A partir dos anos 90 este desafio intensificou-se com a publicação de inúmeras obras teológicas voltadas direta ou indiretamente para o desenvolvimento desta questão. É neste contexto que aparece o importante livro do teólogo jesuita, Roger Haight, “Jesus, Symbol of God”[3], que busca apresentar uma cristologia “a partir de baixo” e articulada com a dinâmica de abertura e sensibilidade ao pluralismo religioso.
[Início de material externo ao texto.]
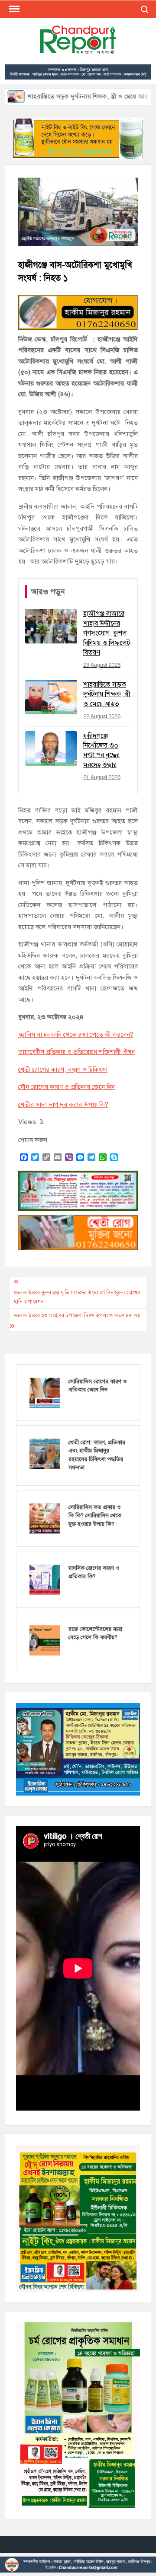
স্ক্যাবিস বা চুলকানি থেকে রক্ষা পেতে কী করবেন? (75, 1034)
Este livro foi premiado nos Estados Unidos pela Catholic Book Award e vem alcançando um grande sucesso em várias partes do mundo.
Toda esta pletora na produção teológica em torno ao pluralismo religioso vai encontrar no campo católico-romano uma dura resistência na ação intensiva da Congregação para a Doutrina da Fé (CDF), dirigida pelo cardeal Joseph Ratzinger. Uma expressão viva deste cerceamento ganhará feição na Declaração Dominus Iesus, publicada pela CDF em agosto de 2000.[4] Este documento da cúria romana terá como objetivo expor a doutrina da fé católica a propósito da unicidade e universalidade salvífica de Jesus Cristo e da igreja, bem como confutar certas posições teológicas avaliadas como ambíguas ou errôneas, em razão de sua “índole relativista”. O documento se posiciona fortemente contra a defesa de um “pluralismo religioso de princípio” (n. 4), e também contra a tendência presente na reflexão teológica contemporânea de tratar de modo não exclusivo a revelação de Jesus, de modo a articulá-la com outras presenças salvíficas e reveladoras (ns. 6 e 9).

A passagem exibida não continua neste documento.